Enregistrements du jeu de données:
-- -- --

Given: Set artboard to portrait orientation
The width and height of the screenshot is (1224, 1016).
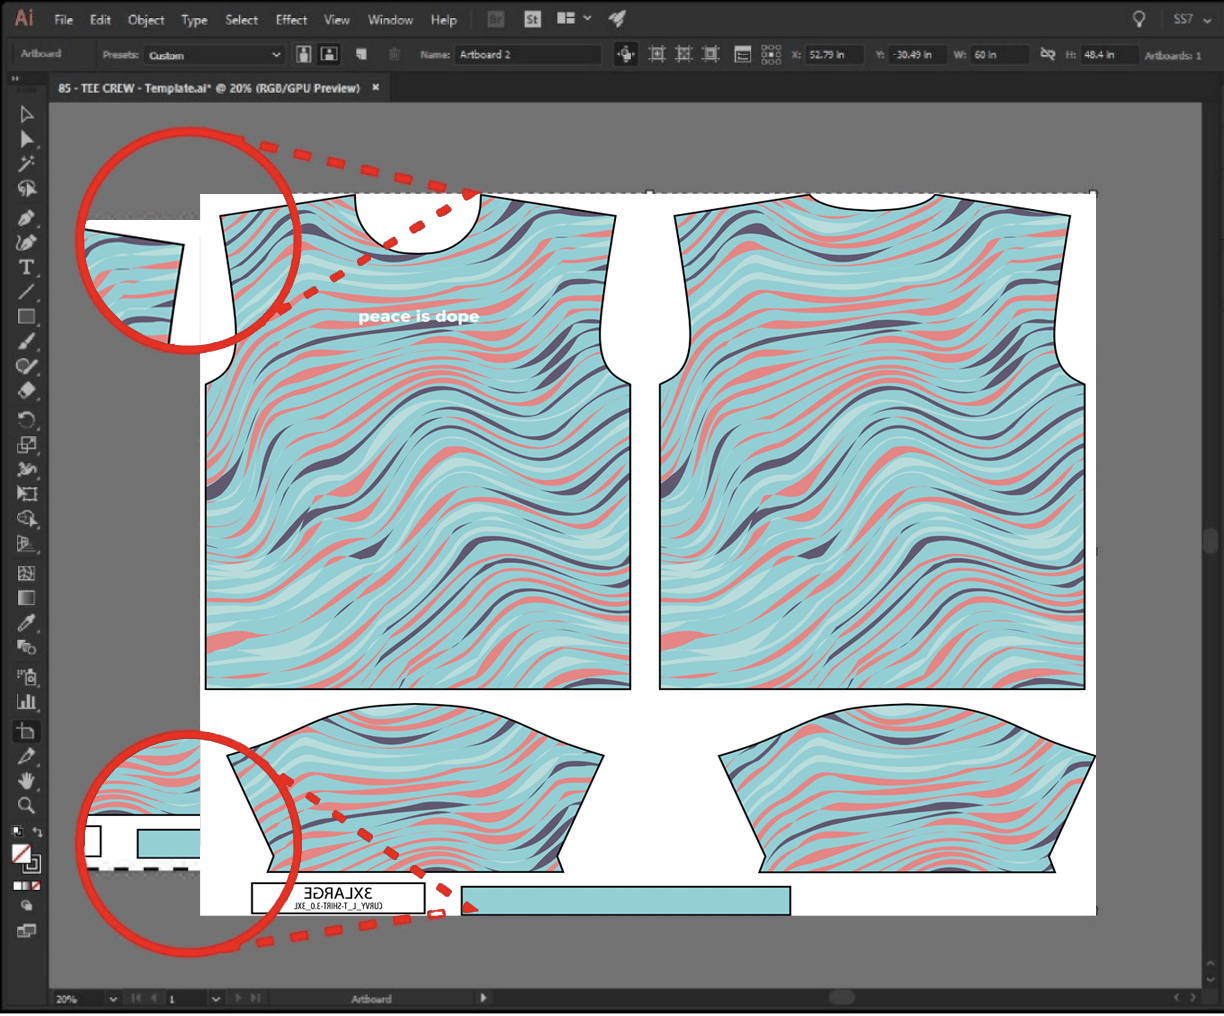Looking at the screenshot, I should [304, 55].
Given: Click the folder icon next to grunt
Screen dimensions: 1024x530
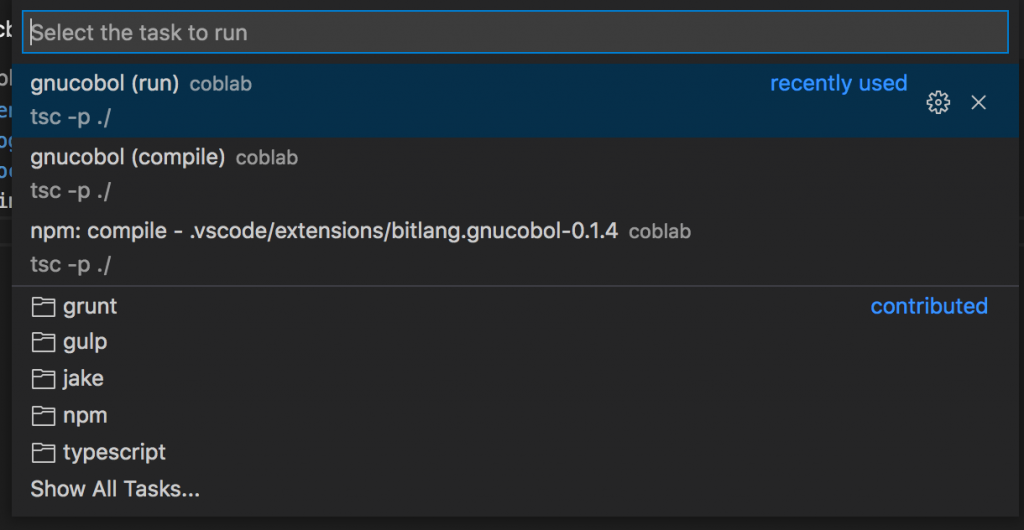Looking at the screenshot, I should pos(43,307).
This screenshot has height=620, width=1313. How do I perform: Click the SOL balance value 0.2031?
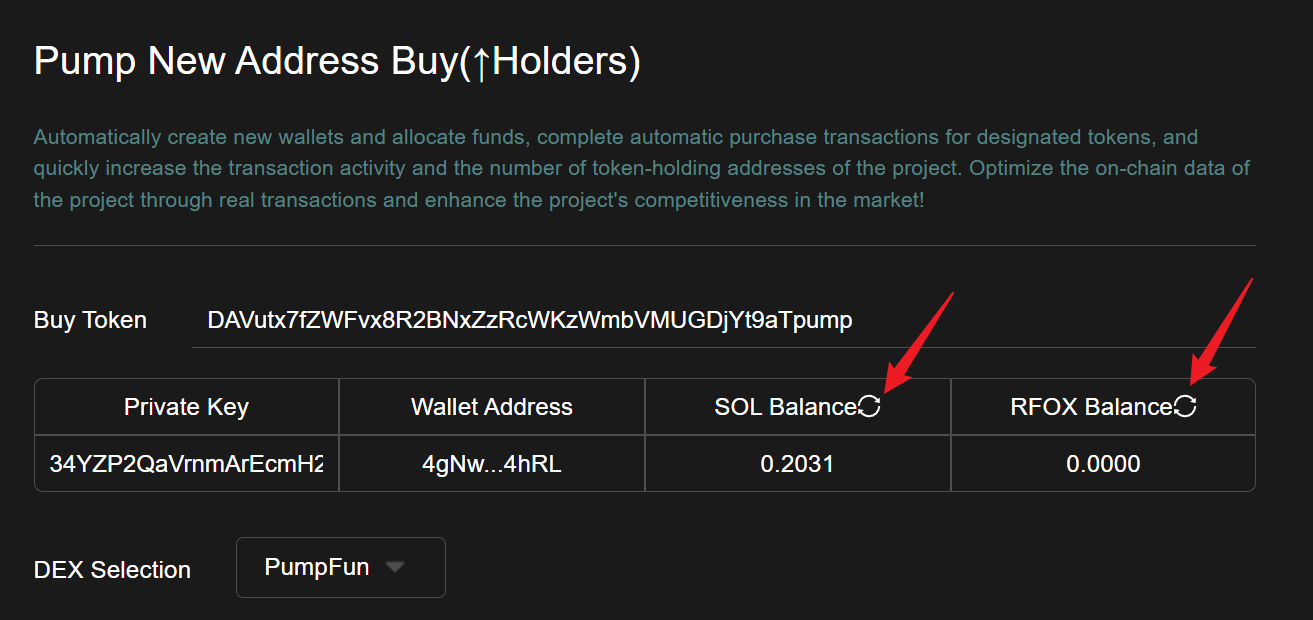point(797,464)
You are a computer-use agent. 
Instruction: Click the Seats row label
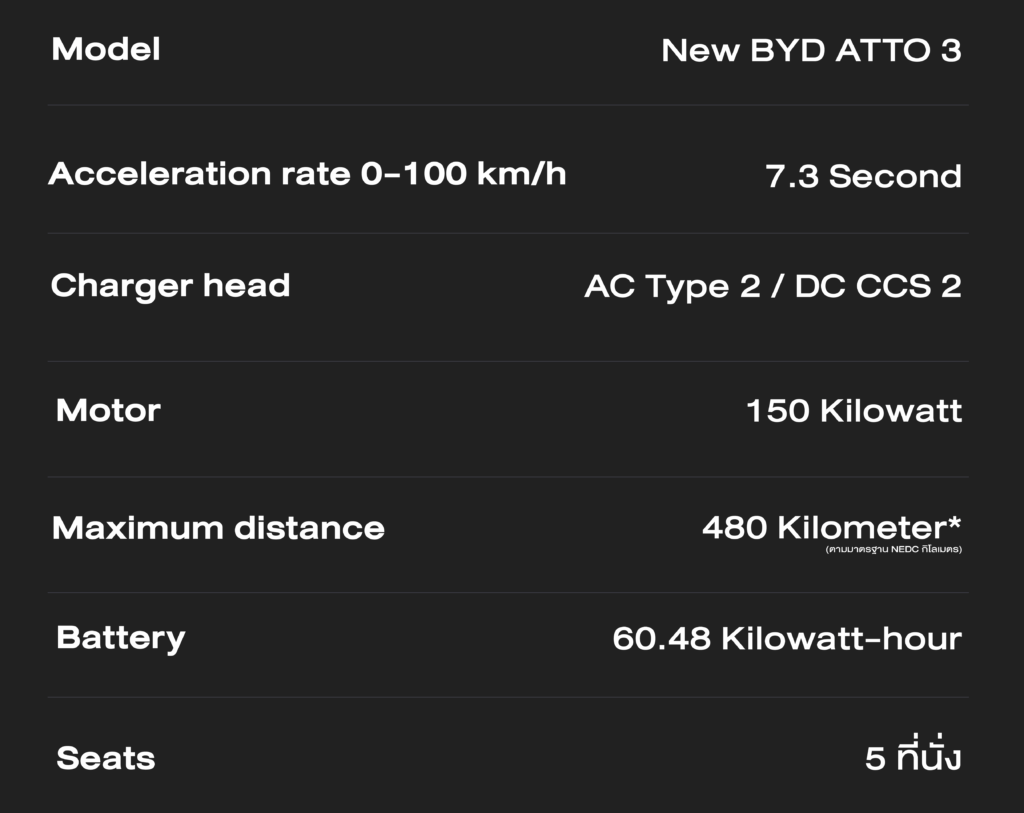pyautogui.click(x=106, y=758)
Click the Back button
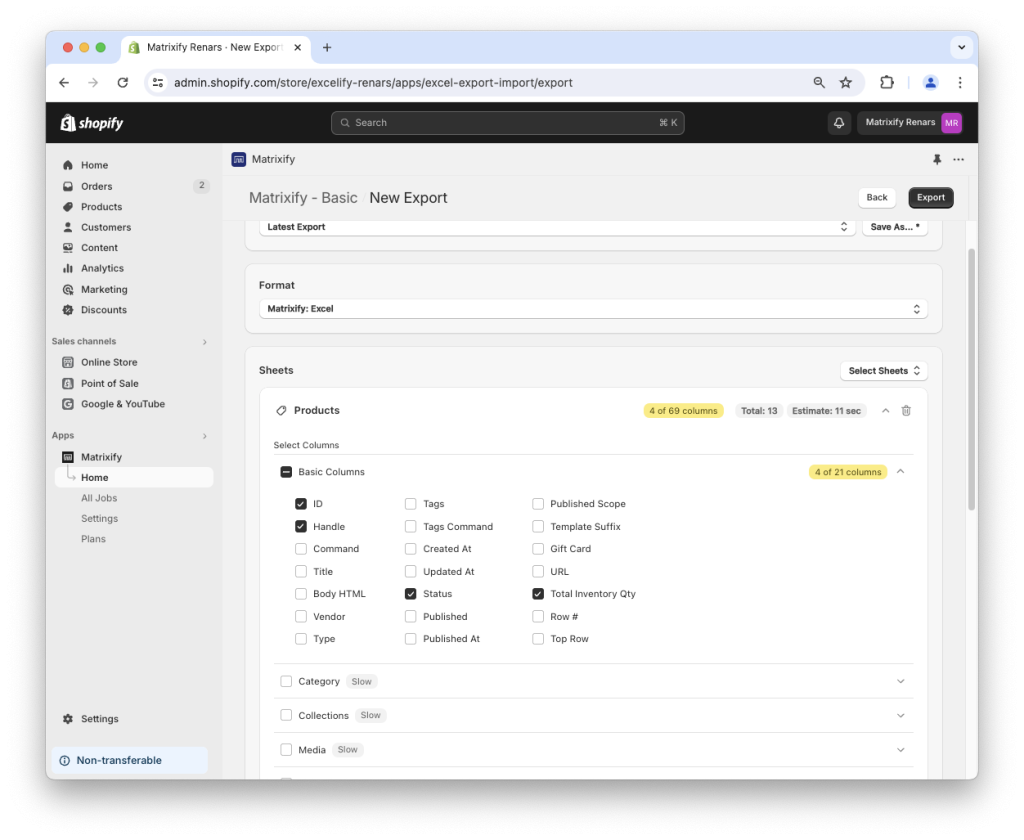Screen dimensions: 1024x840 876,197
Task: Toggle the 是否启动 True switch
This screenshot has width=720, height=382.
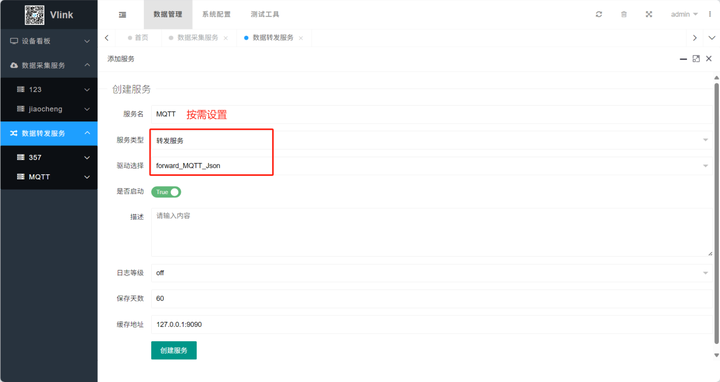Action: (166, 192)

-- -- --

Reproduisez à l'identique les lignes des enregistrements en commençant par celle qui contient « Given: Click the folder icon next to grunt » et en terminant à la fin des enregistrements, ces deux bornes incluses. Laissez les images de côté dans votre réponse.

Given: Click the folder icon next to grunt
Screen dimensions: 1024x530
Looking at the screenshot, I should pos(43,307).
This screenshot has height=620, width=1313. How do I perform: Click the SOL balance value 0.2031?
point(797,464)
You are a computer-use agent. 
Instruction: Click the Seats row label
pyautogui.click(x=106, y=758)
Click the Back button
Screen dimensions: 1024x840 876,197
Task: Toggle the 是否启动 True switch
This screenshot has width=720, height=382.
Action: (166, 192)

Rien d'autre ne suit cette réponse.